Por outro lado, assisto muita gente elogiando a ação da Polícia Federal nas investigações sobre o mensalão do Arruda. A pergunta que cabe é: e por que esta mesma Polícia Federal sempre tão competente nas investigações contra opositores do poder, se mostra tão distante e tão ineficaz quando os crimes atingem altas personalidades públicas ligadas ao Planalto, ou mais diretamente ainda, ligadas ao presidente ? Exemplos não faltam em que esta verdade se consagrou: o próprio mensalão petista que é mil vezes mais grave e que envolveu inúmeras empresas e instituições estatais, o caso dos dossiês em 2006 contra Serra e Alckmin, e mais tarde, aquele produzido dentro da Casa Civil contra FHC e sua esposa, dona Ruth Cardoso, e também o caso das famosas cartilhas.
Antes de passar o bastão da pasta da Justiça, Tarso Genro se vangloriou de que, sob seu comando, as ações da Polícia Federal deixaram de ser espetáculos circenses e midiáticos.
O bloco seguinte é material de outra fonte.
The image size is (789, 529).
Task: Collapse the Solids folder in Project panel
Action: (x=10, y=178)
Mentira. Isto se deu pela ação enérgica e firme do STF presidido pelo ministro Gilmar Mendes. Mas, ainda assim, fica a dúvida sobre o comportamento pouco republicano de parte da PF atrelada a Tarso Genro, em ações um tanto delicadas e de interesse do Planalto.
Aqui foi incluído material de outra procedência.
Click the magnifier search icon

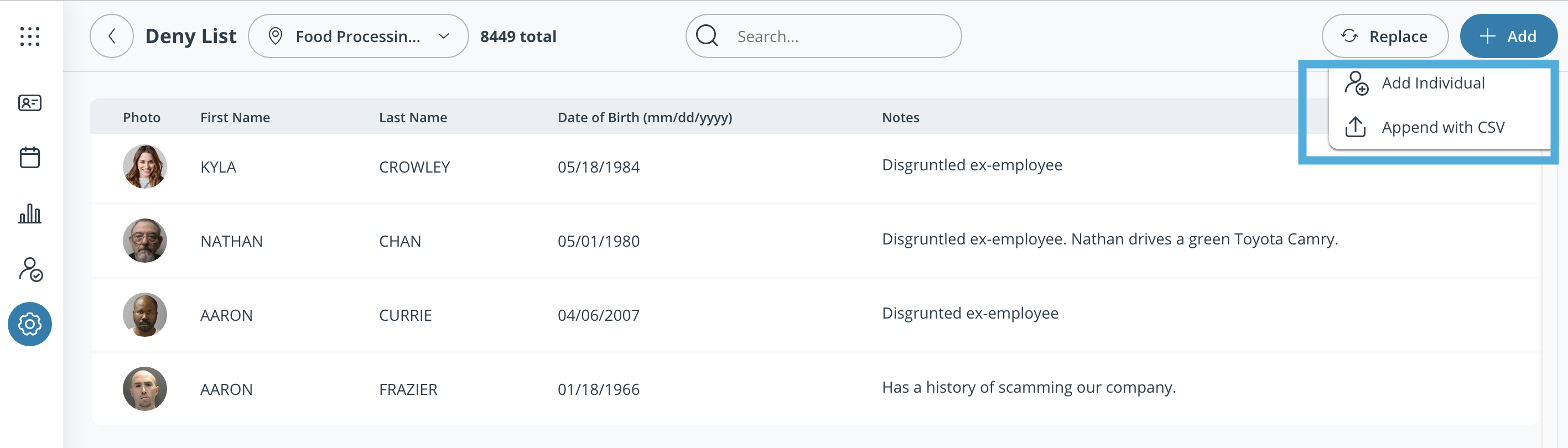[x=707, y=37]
Para tantos quanto se preocupam em preservar a normalidade institucional do país, ou que mandam prender sob o critério de que “...não decretar seria uma homenagem à impunidade...”, seria bom que esta máxima valesse para TODOS, e não apenas para os adversários políticos do governante da ocasião.
Aí sim se estaria passando um recado sério e verdadeiro para a sociedade, e todos poderíamos comemorar: a de que, finalmente, para o Poder Judiciário, TODOS, de fato, e porque já são de direito, passaram a ser iguais perante a lei.
Portanto, pelas mesmas razões que o STJ decretou a prisão de Arruda e seus secretários, deveria fazê-lo em relação ao mensalão petista, com José Dirceu fazendo companhia ao Arruda, assim como os aloprados envolvidos nos casos dos dossiês e das cartilhas. Sem que isso aconteça, não podemos ainda dizer que a PF se tornou TOTALMENTE republicana, tampouco que o Judiciário, por suas decisões ou omissões, ainda não continue a decretar homenagens à impunidade. Exemplo recente desta prática foi a decisão de se arquivar representação contra Lula e Dilma no TSE da praticarem campanha eleitoral antecipada com intenso uso da máquina, instalações e recursos públicos.
Sendo o governador Arruda culpado ao crivo da lei, deve sim pagar e ser penalmente condenado. Mas que isso não seja apenas um recado isolado e direcionado: que seja uma normalidade, independentemente, se se trata de opositores ou governistas.